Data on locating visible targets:
........
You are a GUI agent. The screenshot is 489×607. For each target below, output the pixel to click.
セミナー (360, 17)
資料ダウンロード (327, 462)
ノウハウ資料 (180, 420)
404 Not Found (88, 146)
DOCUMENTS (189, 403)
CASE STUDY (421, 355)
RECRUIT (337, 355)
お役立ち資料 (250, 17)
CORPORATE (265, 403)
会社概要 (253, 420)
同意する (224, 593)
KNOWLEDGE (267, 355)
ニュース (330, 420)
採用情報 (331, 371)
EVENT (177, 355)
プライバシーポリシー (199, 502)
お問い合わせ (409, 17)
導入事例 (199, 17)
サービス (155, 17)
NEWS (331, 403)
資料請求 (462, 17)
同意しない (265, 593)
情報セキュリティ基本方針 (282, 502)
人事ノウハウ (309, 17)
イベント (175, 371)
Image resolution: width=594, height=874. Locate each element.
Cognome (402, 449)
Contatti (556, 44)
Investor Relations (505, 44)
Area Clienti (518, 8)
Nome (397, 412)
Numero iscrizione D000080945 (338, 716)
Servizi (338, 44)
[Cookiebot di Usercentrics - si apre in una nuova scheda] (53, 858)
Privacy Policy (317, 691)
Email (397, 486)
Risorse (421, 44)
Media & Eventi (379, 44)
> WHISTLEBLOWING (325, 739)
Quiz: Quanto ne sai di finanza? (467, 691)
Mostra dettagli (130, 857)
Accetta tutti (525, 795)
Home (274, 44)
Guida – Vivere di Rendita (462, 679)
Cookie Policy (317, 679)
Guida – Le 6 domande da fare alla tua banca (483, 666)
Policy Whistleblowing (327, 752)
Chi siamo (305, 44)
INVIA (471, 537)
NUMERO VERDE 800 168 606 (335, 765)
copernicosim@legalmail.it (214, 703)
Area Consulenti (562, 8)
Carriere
........
-- Written exercise --
Copy the entries word for word, starting with the line that contains "Numero iscrizione D000080945 (338, 716)" and continuing through the line that contains "WHISTLEBLOWING (325, 739)", including both of those lines.

-- Result below --
Numero iscrizione D000080945 (338, 716)
Servizi (338, 44)
[Cookiebot di Usercentrics - si apre in una nuova scheda] (53, 858)
Privacy Policy (317, 691)
Email (397, 486)
Risorse (421, 44)
Media & Eventi (379, 44)
> WHISTLEBLOWING (325, 739)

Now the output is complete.